Interpretive Summary: This review article is an update on the status of the swine major histocompatibility complex; this complex became known because they encode the set of genes that determine whether tissue (kidney, bone marrow) transplants will be accepted or rejected; it is now better known as the complex of genes that encode the cell proteins that tell the body's immune system to respond to foreign antigens, e.g., the flu virus or a vaccine. The swine major histocompatibility complex is referred to as the swine leukocyte complex (SLA) complex. This manuscript reviews the genes that are known to map to the SLA complex, the reagents (monoclonal antibodies) that identify different cell proteins encoded by this complex, and the inbred lines of pigs that have been bred to homozygosity at this complex of genes. It also compares the SLA complex to the human (HLA) complex to show how similar the pig is to the human. Scientists using the swine as a model for disease studies or for transplantation will find this review updates them on the new developments in this complex area of swine genetics.

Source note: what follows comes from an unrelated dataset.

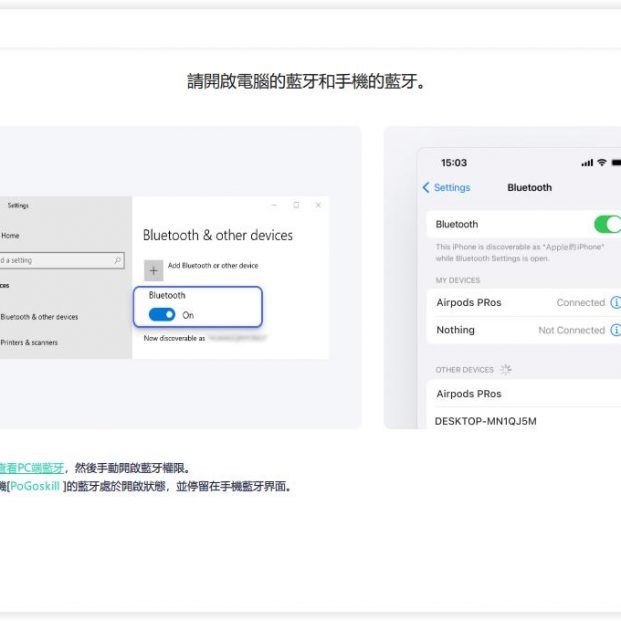Maximize the Windows Settings window

(296, 205)
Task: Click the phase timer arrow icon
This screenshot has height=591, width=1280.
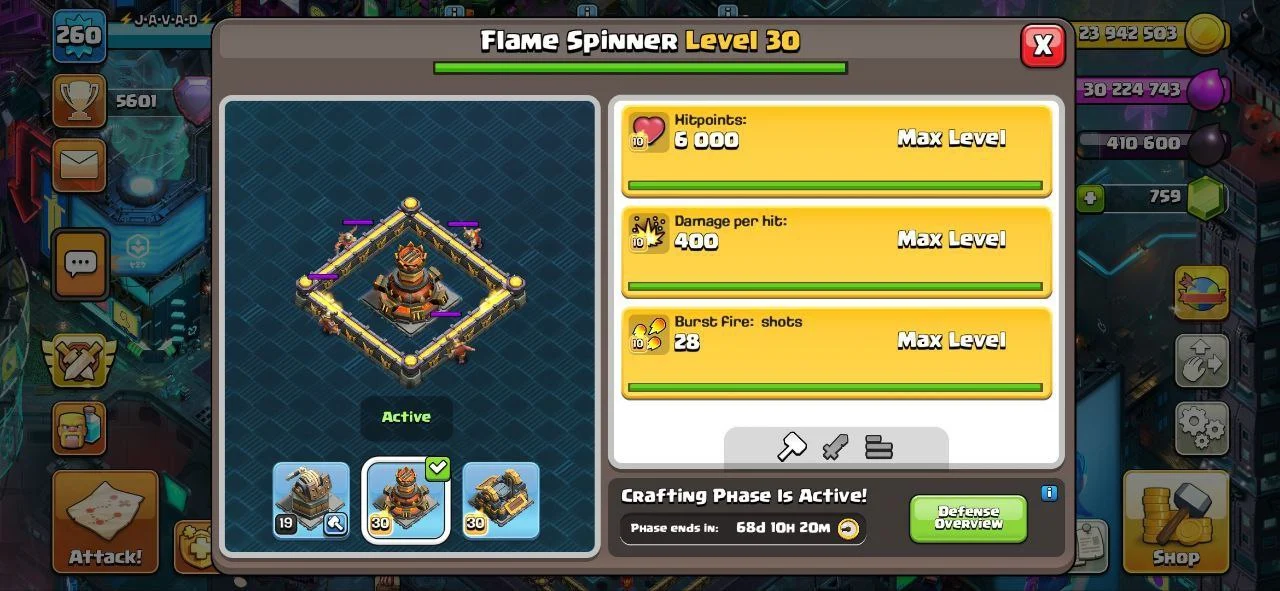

Technical Abstract: As immunologists expand their knowledge of the complex factors that regulate immune responses it has become increasingly apparent that genes within the major histocompatibility complex (MHC) play a central role in the processing and presentation of foreign and self antigens. This review is intended to update the reader on the current knowledge of the swine leukocyte antigen (SLA) complex: its genomic structure, the molecular biologic and monoclonal antibody (mAb) probes available for analysis of SLA gene expression, and the role of SLA genes in regulating disease and immune responses. Because of length restrictions, only highlights can be presented.